WHAT NEEDS TO BE DONE: Continue the earnings call transcript below from the point where it stops.

TEXT:
....

Those are the three conclusions that we’re taking from our relationship so far.
Hugh Johnston: Right. And the only thing I’d add is, we’re very happy with the investment we’ve made and we feel very comfortable where we are with that company right now. I think we’re both benefiting from each other’s capabilities.
Operator: Thank you. One moment for our next question. Our next question comes from Robert Ottenstein with Evercore ISI. Your line is open.
Robert Ottenstein: Great. Thank you very much and congratulations on another terrific quarter. I’m wondering if we could focus on air, we haven’t spent that much time talking about in the past, but is really doing well and that’s in Europe. And maybe perhaps parse out for us, remind us the business mix in Europe between snacks and beverages. And then talk a little bit about how the business is doing so well, very significant pricing. I know you had relatively easy comps and whether you think that there are structural long-term changes in the pricing dynamics in Europe? I mean, for many years, Europe was very deflationary and extremely tough retail. I’m sure a lot of that persists, but are there clues here that maybe there are structural changes in that environment that can go forward? Thank you.
Ramon Laguarta: Yeah. Thank you. Yes, good — good diagnostic. The fact that our European business clearly has had a terrific first half of the year and we’re expecting that to continue in the second half. A couple of elements, I think we have a portfolio that is quite robust on the snack side. We have very good market positions in snacks. And we have good challenging positions in beverages and our zero propositions in Europe are growing very fast and they’re taking market share in some of the more affluent markets in Europe. So good portfolio mix and good focus by the team on growing that portfolio. As you said, we were a little bit late to pricing last year in ’22. And the team has been courageous and has been able to find win-win solutions with our customers in ’23.

....

EXTRACTED INFORMATION:
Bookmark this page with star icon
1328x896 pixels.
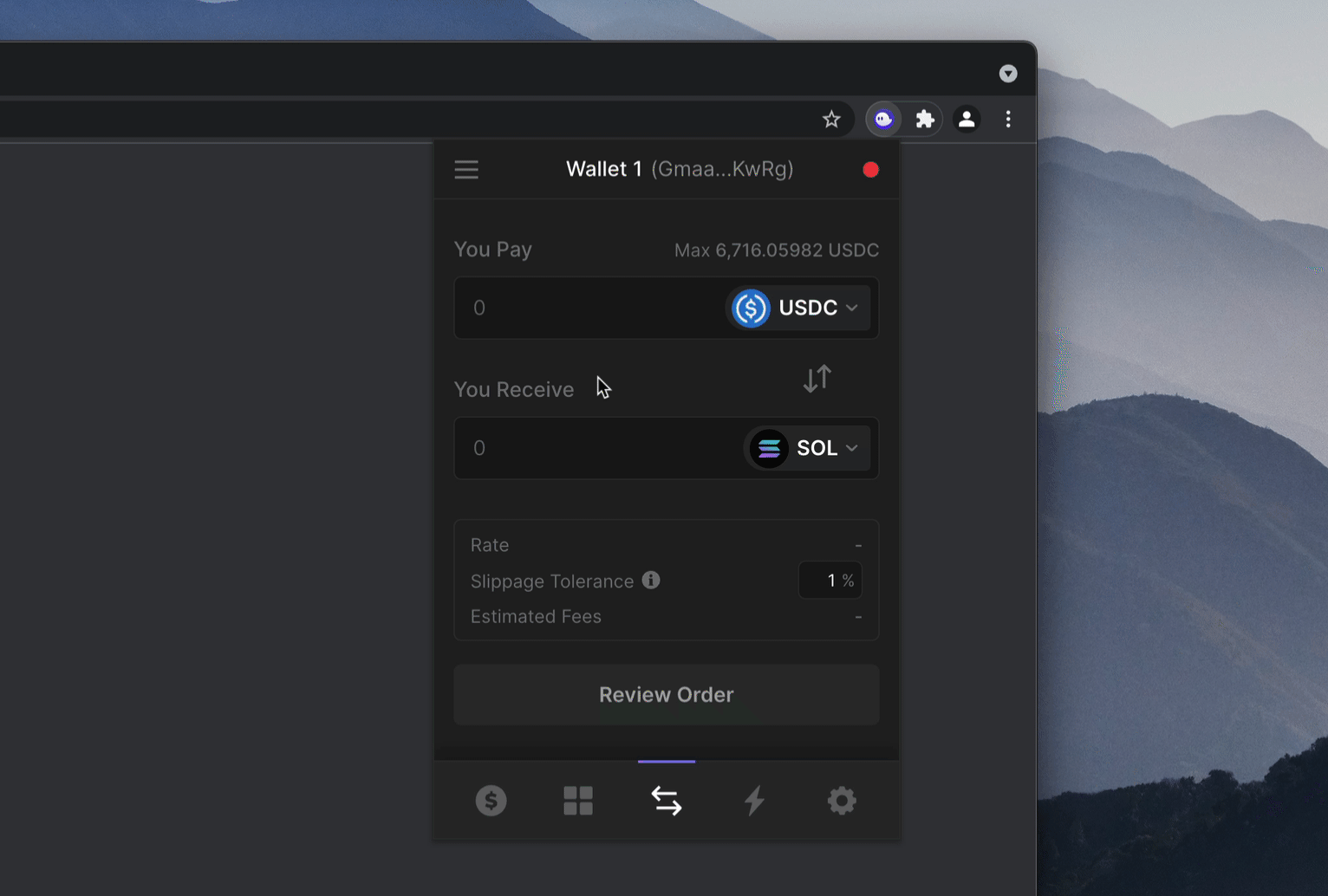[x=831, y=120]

....

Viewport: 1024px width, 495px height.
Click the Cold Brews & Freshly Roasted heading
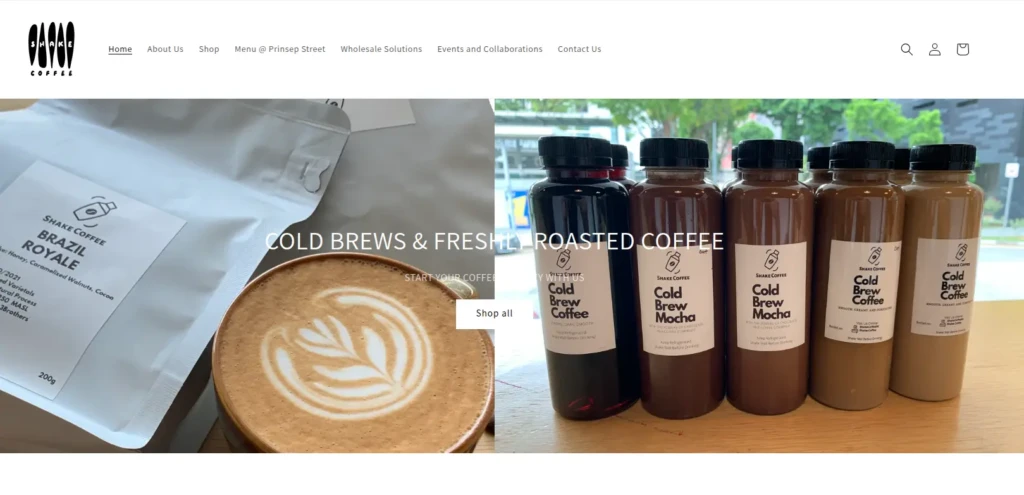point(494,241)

....

TASK RESULT:
So as you see from the numbers, good pricing levels, but what is also very remarkable in Europe is the levels of productivity that the team has been executing through simplification of the business and everything else that Hugh was saying about digitalization and automation and also moving some service to essential points that we can service the businesses more effectively, more efficiently. So good work by the European team, both on portfolio managed simplification and then in driving productivity. So we feel good about Europe. We have a very strong business in both Central Europe, Eastern Europe and parts of the economy that are growing faster. So we feel good about the portfolio composition and the business going forward.
Operator: Thank you. One moment for our next question. Our next question comes from Stephen Powers with Deutsche Bank. Your line is open.
Stephen Powers: Great. Thanks and good morning. Maybe putting a final bow around Bryan’s original top line question. I guess, Hugh, the volume cadence that you implied a little earlier, down 2% or so in the first half based on results reported to date, and if I heard you correctly flattish in the second half. How does that compare with your outlook coming into the year? Because I guess, just stepping back, I’m trying to get a better sense of whether the 4 points of upside you now see in organic growth versus that February forecast is more driven by better volumes or whether the upside is really driven by greater-than-expected price mix realization or whether it’s some kind of combination? Thanks.
Hugh Johnston: Yeah. Hi, Steve. Good morning. It’s a combination. Volumes are certainly a bit better than we expected and price realization is a little better than we had expected as well. So it’s a combo. It’s not dominant one or the other.